> _YOUR TASK_
Each entry should be duplicated exactly, with no line missing.

> _AVAILABLE DATA_
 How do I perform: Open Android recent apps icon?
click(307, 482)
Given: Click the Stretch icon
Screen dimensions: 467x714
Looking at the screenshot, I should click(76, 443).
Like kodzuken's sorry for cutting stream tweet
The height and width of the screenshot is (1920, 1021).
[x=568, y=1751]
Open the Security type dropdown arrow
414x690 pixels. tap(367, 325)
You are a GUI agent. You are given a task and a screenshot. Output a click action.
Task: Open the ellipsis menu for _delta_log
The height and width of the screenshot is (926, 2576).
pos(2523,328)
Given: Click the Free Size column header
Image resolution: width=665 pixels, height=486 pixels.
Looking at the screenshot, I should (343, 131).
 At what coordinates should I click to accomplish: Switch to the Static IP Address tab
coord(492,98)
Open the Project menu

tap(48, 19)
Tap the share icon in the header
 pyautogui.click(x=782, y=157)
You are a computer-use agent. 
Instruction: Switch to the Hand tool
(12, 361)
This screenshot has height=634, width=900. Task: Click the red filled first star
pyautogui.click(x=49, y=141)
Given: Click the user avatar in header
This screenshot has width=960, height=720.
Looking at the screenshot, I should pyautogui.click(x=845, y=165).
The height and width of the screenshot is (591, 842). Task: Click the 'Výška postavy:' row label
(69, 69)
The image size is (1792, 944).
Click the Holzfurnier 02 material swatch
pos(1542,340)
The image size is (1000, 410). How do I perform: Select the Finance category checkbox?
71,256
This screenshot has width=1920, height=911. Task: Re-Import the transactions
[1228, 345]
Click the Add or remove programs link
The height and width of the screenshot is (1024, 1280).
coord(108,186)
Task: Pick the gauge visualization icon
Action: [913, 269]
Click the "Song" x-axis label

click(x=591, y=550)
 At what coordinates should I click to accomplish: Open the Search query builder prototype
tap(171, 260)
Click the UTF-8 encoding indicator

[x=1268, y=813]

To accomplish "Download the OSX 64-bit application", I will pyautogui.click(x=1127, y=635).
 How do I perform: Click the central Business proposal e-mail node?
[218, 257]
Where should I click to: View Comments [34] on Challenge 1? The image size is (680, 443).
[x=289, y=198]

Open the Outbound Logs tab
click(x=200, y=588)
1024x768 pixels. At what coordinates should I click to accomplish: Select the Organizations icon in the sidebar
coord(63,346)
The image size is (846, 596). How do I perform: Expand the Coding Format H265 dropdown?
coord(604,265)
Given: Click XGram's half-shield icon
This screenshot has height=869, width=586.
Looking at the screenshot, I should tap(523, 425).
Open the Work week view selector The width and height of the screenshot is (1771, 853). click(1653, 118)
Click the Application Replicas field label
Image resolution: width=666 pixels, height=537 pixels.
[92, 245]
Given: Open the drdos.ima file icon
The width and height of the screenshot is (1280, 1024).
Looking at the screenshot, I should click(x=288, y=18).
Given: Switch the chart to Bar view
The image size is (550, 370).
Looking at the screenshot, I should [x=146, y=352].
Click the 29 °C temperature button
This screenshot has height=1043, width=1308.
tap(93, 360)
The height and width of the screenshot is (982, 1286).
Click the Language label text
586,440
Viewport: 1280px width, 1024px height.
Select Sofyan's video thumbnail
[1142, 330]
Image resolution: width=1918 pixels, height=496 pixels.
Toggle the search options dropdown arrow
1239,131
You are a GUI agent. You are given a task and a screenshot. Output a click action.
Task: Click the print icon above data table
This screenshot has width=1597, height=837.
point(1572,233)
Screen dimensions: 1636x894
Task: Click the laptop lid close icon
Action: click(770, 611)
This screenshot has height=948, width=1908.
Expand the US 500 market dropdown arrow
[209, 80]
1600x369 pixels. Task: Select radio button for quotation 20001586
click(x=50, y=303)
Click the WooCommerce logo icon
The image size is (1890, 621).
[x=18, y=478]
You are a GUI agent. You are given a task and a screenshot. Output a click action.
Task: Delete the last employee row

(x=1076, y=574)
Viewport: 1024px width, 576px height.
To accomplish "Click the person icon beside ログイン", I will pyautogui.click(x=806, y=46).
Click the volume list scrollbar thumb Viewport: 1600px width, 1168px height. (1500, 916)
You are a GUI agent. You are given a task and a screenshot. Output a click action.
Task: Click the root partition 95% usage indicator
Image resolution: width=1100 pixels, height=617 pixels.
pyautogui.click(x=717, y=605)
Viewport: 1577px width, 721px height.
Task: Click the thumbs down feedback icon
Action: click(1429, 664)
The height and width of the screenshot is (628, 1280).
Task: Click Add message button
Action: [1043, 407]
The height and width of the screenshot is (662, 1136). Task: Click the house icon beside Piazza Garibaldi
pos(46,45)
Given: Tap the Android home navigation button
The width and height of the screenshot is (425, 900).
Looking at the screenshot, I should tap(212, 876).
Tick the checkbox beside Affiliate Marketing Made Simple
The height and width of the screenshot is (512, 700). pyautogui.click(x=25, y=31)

> _RESPONSE TO THIS TASK_
 How do I perform: Open Android recent apps icon?
click(307, 482)
Given: Click the Stretch icon
Screen dimensions: 467x714
Looking at the screenshot, I should click(76, 443).
Like kodzuken's sorry for cutting stream tweet
The height and width of the screenshot is (1920, 1021).
[x=568, y=1751]
Open the Security type dropdown arrow
414x690 pixels. tap(367, 325)
You are a GUI agent. You are given a task and a screenshot. Output a click action.
Task: Open the ellipsis menu for _delta_log
The height and width of the screenshot is (926, 2576).
pos(2523,328)
Given: Click the Free Size column header
Image resolution: width=665 pixels, height=486 pixels.
Looking at the screenshot, I should (343, 131).
 At what coordinates should I click to accomplish: Switch to the Static IP Address tab
coord(492,98)
Open the Project menu

tap(48, 19)
Tap the share icon in the header
 pyautogui.click(x=782, y=157)
You are a computer-use agent. 
Instruction: Switch to the Hand tool
(12, 361)
This screenshot has height=634, width=900. Task: Click the red filled first star
pyautogui.click(x=49, y=141)
Given: Click the user avatar in header
This screenshot has width=960, height=720.
Looking at the screenshot, I should pyautogui.click(x=845, y=165).
The height and width of the screenshot is (591, 842). Task: Click the 'Výška postavy:' row label
(69, 69)
The image size is (1792, 944).
Click the Holzfurnier 02 material swatch
pos(1542,340)
The image size is (1000, 410). How do I perform: Select the Finance category checkbox?
71,256
This screenshot has width=1920, height=911. Task: Re-Import the transactions
[1228, 345]
Click the Add or remove programs link
The height and width of the screenshot is (1024, 1280).
coord(108,186)
Task: Pick the gauge visualization icon
Action: [913, 269]
Click the "Song" x-axis label

click(x=591, y=550)
 At what coordinates should I click to accomplish: Open the Search query builder prototype
tap(171, 260)
Click the UTF-8 encoding indicator

[x=1268, y=813]

To accomplish "Download the OSX 64-bit application", I will pyautogui.click(x=1127, y=635).
 How do I perform: Click the central Business proposal e-mail node?
[218, 257]
Where should I click to: View Comments [34] on Challenge 1? The image size is (680, 443).
[x=289, y=198]

Open the Outbound Logs tab
click(x=200, y=588)
1024x768 pixels. At what coordinates should I click to accomplish: Select the Organizations icon in the sidebar
coord(63,346)
The image size is (846, 596). How do I perform: Expand the Coding Format H265 dropdown?
coord(604,265)
Given: Click XGram's half-shield icon
This screenshot has height=869, width=586.
Looking at the screenshot, I should tap(523, 425).
Open the Work week view selector The width and height of the screenshot is (1771, 853). click(1653, 118)
Click the Application Replicas field label
Image resolution: width=666 pixels, height=537 pixels.
[92, 245]
Given: Open the drdos.ima file icon
The width and height of the screenshot is (1280, 1024).
Looking at the screenshot, I should click(x=288, y=18).
Given: Switch the chart to Bar view
The image size is (550, 370).
Looking at the screenshot, I should [x=146, y=352].
Click the 29 °C temperature button
This screenshot has height=1043, width=1308.
tap(93, 360)
The height and width of the screenshot is (982, 1286).
Click the Language label text
586,440
Viewport: 1280px width, 1024px height.
Select Sofyan's video thumbnail
[1142, 330]
Image resolution: width=1918 pixels, height=496 pixels.
Toggle the search options dropdown arrow
1239,131
You are a GUI agent. You are given a task and a screenshot. Output a click action.
Task: Click the print icon above data table
This screenshot has width=1597, height=837.
point(1572,233)
Screen dimensions: 1636x894
Task: Click the laptop lid close icon
Action: click(770, 611)
This screenshot has height=948, width=1908.
Expand the US 500 market dropdown arrow
[209, 80]
1600x369 pixels. Task: Select radio button for quotation 20001586
click(x=50, y=303)
Click the WooCommerce logo icon
The image size is (1890, 621).
[x=18, y=478]
You are a GUI agent. You are given a task and a screenshot. Output a click action.
Task: Delete the last employee row

(x=1076, y=574)
Viewport: 1024px width, 576px height.
To accomplish "Click the person icon beside ログイン", I will pyautogui.click(x=806, y=46).
Click the volume list scrollbar thumb Viewport: 1600px width, 1168px height. (1500, 916)
You are a GUI agent. You are given a task and a screenshot. Output a click action.
Task: Click the root partition 95% usage indicator
Image resolution: width=1100 pixels, height=617 pixels.
pyautogui.click(x=717, y=605)
Viewport: 1577px width, 721px height.
Task: Click the thumbs down feedback icon
Action: click(1429, 664)
The height and width of the screenshot is (628, 1280).
Task: Click Add message button
Action: [1043, 407]
The height and width of the screenshot is (662, 1136). Task: Click the house icon beside Piazza Garibaldi
pos(46,45)
Given: Tap the Android home navigation button
The width and height of the screenshot is (425, 900).
Looking at the screenshot, I should tap(212, 876).
Tick the checkbox beside Affiliate Marketing Made Simple
The height and width of the screenshot is (512, 700). pyautogui.click(x=25, y=31)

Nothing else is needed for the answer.